Boil the peeled and cubed mangoes in water just enough to cover them. For just three minutes and drain them immediately. Dry them on a cloth for a few hours.

Then make a one-string sugar syrup and I did, with help from the Internet.

Put the mango pieces into the sugar syrup and let them soak for a few hours.

In the evening, stir in some honey, tasting as you go along, and the salt and powdered cardamom.

My experience

After I boiled the mango pieces for three minutes, they became soft, I didn't know if they would hold their shape at all.

The sugar syrup turned to a hard sheet of sugar at the bottom of the bowl and was all liquid on top - maybe the mangoes had oozed liquid as well but they were swimming in more syrup than I had made in the morning.

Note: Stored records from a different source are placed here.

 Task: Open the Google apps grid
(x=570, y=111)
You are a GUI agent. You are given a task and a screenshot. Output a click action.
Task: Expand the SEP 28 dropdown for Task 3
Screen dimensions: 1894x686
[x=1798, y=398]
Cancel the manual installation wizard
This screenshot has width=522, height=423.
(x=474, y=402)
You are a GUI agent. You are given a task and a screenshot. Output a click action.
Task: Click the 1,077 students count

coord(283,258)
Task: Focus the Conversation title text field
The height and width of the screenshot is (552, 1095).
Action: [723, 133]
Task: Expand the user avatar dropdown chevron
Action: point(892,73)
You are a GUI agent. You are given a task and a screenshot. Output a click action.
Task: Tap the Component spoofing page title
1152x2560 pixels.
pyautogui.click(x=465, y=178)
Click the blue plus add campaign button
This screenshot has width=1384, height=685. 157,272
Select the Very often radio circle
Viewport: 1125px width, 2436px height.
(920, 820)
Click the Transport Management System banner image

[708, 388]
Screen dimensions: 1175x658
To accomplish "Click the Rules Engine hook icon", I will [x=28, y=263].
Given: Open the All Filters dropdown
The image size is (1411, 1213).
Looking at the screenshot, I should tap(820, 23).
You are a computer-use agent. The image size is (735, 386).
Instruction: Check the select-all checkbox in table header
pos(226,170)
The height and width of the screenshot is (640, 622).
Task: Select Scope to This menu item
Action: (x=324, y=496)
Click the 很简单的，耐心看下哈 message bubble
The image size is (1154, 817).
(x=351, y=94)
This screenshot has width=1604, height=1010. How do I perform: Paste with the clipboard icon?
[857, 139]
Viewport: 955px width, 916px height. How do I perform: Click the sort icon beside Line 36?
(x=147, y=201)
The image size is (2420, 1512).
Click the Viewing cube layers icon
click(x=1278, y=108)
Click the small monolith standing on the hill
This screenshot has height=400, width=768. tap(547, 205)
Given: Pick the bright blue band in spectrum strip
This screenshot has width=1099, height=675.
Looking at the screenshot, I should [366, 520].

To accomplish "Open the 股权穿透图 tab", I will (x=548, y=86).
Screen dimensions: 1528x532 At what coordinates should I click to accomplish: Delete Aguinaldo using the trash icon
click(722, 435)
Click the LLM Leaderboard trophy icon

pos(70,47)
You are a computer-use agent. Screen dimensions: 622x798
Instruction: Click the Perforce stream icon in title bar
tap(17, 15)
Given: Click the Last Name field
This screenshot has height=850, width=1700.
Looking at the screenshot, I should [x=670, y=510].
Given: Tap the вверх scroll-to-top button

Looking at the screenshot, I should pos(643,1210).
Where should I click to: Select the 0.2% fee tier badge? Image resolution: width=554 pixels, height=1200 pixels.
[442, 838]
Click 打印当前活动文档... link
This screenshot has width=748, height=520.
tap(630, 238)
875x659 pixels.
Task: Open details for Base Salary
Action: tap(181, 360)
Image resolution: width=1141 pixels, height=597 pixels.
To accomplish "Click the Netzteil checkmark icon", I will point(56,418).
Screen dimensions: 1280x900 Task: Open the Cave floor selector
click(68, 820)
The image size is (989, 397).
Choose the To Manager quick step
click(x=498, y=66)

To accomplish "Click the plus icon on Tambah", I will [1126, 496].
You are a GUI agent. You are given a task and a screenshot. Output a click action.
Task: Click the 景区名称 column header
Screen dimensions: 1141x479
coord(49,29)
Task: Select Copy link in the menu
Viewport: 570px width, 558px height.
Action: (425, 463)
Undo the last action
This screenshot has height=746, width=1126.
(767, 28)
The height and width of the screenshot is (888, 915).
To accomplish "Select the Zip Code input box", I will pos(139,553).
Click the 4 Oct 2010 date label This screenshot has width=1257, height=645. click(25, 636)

I was tempted to throw it out but I let it stay in the fridge for about five or six days during which I sought repair advice on Facebook and got a few suggestions, of which I took one - fish out the mango pieces with a slotted spoon, drain off the liquid and melt the sheet of sugar. When I did that, I ended up fishing out very little sugar so I added a splash of water and heated it. It caramelised and I abandoned the attempt.

Sitting in the fridge, the mango pieces seem to have absorbed some of the sugar and attained a texture somewhat similar to my colleague's own paagu manga.

I simply added some honey and the cardamom and salt to the mangoes. It looked runny and I was disappointed again, but I resolved to let it stay in the fridge for a few days.

It seems to be thickening.


I ate with my popped amaranth cereal for some texture, it wasn't enough to sweeten it, though.

All in all, I am very taken with its process of maturation.

How, or whether, I will eat it is another thing entirely.